EXERCISE GOAL
Render the listing as a Markdown table with the columns No. and Text, numbering each line and skipping blank ones. Begin at the top of the listing and stop after the line that contains "pos(364,652)".
****************************************
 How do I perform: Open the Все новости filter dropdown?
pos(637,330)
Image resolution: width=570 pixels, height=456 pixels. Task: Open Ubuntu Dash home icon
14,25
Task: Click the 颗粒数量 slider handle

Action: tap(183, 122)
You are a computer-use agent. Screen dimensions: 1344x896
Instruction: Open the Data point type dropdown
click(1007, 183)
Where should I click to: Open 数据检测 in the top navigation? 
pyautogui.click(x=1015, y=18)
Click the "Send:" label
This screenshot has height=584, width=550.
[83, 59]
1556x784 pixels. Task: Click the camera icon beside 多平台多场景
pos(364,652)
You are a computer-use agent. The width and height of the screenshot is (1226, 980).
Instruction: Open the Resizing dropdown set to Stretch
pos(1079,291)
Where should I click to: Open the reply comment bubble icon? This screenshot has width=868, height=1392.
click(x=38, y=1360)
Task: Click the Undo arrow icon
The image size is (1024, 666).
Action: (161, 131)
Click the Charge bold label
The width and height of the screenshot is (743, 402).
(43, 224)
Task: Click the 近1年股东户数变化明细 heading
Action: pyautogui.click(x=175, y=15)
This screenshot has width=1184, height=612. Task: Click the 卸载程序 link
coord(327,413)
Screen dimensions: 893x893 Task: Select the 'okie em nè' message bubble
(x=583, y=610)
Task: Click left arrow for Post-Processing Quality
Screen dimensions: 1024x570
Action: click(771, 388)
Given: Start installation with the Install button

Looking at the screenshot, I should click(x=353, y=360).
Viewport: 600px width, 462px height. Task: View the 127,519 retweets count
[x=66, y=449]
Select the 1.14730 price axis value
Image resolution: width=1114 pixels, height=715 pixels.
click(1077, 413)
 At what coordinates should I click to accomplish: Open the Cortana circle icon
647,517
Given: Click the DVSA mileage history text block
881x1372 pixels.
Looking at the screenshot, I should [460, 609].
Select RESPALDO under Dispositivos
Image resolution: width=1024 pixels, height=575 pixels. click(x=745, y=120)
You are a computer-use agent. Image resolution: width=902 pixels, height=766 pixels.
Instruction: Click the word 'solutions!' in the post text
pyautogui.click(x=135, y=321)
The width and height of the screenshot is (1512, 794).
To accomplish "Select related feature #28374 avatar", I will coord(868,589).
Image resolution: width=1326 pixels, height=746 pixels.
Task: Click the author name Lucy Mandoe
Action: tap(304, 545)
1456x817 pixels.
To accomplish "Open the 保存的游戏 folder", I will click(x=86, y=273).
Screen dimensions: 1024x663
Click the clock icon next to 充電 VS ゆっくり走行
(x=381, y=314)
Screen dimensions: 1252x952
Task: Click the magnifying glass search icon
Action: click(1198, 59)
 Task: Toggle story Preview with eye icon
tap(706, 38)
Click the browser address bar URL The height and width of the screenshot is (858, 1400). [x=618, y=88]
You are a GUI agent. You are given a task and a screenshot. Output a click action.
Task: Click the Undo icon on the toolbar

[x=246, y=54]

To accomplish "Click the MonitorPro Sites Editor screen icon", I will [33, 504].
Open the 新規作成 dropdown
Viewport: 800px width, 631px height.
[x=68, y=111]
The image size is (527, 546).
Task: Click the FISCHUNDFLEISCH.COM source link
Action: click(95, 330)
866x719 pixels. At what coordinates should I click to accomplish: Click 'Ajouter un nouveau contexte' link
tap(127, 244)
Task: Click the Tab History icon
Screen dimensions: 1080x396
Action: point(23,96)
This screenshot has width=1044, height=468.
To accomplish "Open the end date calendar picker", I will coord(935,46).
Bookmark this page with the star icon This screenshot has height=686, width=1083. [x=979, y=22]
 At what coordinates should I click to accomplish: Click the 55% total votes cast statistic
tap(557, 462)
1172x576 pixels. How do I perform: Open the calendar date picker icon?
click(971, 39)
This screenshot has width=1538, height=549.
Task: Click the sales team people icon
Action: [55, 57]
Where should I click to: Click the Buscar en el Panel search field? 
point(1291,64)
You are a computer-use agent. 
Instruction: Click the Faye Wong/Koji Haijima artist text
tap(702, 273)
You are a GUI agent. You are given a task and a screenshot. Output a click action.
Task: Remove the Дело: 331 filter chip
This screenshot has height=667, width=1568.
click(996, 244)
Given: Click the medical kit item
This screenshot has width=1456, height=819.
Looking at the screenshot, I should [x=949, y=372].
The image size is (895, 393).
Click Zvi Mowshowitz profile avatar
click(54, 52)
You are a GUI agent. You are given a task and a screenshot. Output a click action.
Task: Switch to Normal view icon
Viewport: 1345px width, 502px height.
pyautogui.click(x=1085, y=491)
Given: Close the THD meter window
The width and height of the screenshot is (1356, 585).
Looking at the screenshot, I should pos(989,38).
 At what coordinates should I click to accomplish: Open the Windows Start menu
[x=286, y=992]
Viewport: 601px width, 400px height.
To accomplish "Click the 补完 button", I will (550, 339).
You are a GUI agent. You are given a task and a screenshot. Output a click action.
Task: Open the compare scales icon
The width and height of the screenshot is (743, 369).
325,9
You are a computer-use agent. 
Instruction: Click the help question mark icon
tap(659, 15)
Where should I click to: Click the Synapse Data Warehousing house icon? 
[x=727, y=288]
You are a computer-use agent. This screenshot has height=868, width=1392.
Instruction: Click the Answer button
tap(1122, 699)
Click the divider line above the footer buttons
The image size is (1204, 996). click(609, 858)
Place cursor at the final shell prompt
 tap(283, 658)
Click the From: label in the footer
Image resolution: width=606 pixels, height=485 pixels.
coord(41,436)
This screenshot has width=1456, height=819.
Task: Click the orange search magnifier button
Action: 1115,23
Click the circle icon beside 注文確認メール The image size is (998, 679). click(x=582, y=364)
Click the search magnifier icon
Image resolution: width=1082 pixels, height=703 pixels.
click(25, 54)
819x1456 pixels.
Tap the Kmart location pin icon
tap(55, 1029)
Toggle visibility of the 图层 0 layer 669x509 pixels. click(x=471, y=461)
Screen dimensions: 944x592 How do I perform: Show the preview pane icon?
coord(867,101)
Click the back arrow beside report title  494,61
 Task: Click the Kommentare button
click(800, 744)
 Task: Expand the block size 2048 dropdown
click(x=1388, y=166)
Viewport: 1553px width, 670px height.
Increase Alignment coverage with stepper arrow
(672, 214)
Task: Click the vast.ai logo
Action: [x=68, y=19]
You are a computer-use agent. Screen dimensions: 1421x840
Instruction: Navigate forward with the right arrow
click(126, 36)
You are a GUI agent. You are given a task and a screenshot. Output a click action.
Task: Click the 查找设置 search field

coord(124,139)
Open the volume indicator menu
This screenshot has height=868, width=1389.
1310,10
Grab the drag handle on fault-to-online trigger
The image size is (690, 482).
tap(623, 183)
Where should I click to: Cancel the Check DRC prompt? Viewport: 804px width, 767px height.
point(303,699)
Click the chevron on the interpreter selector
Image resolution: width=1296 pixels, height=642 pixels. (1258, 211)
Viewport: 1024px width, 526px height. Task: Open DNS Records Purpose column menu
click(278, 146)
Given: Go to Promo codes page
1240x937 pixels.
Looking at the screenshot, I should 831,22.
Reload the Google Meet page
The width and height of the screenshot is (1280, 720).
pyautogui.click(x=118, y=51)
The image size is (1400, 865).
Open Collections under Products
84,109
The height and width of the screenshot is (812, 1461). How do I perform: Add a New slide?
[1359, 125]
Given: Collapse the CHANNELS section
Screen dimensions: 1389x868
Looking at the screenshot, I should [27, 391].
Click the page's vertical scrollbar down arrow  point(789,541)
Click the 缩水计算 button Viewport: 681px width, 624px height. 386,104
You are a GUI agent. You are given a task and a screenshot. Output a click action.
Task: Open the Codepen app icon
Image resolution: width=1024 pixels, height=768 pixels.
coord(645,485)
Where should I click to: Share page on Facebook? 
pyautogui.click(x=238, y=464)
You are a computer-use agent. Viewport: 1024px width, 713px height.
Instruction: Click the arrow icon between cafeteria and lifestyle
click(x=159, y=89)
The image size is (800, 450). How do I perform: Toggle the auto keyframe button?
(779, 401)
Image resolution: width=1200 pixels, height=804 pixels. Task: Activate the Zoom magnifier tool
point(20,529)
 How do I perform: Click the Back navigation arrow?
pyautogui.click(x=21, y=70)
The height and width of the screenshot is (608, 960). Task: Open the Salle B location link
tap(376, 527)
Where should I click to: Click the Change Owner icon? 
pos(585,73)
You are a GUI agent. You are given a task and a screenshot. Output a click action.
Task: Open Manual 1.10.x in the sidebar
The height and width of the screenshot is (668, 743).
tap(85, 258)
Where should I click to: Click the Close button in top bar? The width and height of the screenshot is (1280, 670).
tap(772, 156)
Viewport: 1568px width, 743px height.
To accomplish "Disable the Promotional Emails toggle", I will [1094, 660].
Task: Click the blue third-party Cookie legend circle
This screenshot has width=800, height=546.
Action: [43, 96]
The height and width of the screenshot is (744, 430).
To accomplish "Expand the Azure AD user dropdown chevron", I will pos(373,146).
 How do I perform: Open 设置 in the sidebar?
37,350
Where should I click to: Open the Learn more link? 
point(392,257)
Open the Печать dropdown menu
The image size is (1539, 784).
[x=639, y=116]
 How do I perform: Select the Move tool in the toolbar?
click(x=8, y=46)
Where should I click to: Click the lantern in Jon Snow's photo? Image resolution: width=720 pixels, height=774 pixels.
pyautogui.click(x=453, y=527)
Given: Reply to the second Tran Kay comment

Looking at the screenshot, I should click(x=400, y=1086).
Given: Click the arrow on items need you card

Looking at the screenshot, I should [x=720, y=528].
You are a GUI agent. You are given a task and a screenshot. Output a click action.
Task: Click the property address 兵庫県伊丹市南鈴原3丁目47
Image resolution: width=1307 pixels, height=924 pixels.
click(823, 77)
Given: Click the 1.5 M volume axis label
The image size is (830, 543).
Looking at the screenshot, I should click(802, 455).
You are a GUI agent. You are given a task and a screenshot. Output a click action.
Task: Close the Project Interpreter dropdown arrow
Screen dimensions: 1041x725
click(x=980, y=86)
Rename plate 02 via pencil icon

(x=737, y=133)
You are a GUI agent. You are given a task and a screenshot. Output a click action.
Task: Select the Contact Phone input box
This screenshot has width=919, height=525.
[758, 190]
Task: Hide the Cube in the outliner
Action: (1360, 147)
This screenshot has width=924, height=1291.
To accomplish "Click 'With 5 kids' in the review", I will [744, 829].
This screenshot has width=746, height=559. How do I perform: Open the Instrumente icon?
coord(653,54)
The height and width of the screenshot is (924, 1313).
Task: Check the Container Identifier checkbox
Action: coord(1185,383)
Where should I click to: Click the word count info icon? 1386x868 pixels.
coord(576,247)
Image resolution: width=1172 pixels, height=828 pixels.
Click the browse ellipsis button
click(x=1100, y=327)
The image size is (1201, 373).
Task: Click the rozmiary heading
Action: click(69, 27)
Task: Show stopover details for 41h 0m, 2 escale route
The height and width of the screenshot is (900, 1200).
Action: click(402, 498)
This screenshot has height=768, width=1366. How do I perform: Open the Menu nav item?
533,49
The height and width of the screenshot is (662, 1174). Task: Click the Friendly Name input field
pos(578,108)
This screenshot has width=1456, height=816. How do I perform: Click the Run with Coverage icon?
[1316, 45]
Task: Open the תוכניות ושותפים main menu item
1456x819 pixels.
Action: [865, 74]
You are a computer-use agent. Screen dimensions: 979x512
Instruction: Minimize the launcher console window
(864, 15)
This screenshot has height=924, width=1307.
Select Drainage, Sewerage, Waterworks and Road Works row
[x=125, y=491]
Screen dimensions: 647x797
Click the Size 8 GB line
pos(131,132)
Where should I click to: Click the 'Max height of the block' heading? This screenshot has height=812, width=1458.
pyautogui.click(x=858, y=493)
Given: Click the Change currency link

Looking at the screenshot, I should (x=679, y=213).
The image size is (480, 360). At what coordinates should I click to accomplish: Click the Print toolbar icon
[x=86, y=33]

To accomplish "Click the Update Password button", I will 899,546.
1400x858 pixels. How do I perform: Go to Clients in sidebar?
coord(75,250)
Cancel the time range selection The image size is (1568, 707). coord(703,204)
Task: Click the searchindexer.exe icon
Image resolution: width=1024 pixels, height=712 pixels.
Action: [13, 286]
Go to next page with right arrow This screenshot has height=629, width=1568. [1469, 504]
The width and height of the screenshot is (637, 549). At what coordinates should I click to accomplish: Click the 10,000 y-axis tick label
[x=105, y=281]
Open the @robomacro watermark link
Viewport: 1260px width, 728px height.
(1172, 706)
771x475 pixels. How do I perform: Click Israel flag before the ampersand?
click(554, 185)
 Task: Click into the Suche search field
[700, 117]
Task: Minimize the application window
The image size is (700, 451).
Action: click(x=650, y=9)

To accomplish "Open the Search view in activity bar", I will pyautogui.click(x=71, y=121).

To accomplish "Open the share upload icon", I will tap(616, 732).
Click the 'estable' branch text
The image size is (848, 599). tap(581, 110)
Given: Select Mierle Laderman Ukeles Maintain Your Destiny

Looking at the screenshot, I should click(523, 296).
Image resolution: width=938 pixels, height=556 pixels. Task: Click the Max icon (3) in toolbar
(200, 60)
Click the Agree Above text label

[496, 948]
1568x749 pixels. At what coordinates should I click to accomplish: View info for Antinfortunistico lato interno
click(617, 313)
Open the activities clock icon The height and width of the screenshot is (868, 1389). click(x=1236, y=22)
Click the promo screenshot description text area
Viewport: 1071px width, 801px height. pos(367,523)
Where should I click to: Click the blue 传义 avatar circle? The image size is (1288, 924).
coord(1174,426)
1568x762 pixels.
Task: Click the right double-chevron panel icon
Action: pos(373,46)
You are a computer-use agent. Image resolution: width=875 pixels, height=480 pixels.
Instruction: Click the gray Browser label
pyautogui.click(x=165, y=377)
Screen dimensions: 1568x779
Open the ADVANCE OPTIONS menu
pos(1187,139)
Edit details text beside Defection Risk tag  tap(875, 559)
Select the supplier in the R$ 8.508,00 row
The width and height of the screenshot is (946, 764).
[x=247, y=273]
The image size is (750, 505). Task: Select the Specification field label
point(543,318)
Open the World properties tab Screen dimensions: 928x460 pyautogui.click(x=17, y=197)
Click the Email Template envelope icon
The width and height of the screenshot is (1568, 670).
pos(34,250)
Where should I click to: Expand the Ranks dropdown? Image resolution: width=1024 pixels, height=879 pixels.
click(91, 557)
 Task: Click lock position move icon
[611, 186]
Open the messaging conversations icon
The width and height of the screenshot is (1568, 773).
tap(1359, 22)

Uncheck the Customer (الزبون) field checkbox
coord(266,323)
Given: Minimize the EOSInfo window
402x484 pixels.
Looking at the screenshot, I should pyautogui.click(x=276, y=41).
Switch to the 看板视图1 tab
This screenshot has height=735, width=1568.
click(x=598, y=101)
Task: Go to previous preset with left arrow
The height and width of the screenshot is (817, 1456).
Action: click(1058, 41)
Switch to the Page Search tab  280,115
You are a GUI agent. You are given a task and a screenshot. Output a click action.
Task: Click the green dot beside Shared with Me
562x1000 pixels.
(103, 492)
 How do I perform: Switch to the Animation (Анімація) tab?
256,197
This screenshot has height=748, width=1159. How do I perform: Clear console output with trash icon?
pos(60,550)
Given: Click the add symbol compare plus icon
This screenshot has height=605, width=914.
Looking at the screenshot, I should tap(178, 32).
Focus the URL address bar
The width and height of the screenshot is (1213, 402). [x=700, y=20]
****************************************
WRITTEN SOLUTION
| No. | Text |
|---|---|
| 1 |  How do I perform: Open the Все новости filter dropdown? |
| 2 | pos(637,330) |
| 3 | Image resolution: width=570 pixels, height=456 pixels. Task: Open Ubuntu Dash home icon |
| 4 | 14,25 |
| 5 | Task: Click the 颗粒数量 slider handle |
| 6 | Action: tap(183, 122) |
| 7 | You are a computer-use agent. Screen dimensions: 1344x896 |
| 8 | Instruction: Open the Data point type dropdown |
| 9 | click(1007, 183) |
| 10 | Where should I click to: Open 数据检测 in the top navigation?  |
| 11 | pyautogui.click(x=1015, y=18) |
| 12 | Click the "Send:" label |
| 13 | This screenshot has height=584, width=550. |
| 14 | [83, 59] |
| 15 | 1556x784 pixels. Task: Click the camera icon beside 多平台多场景 |
| 16 | pos(364,652) |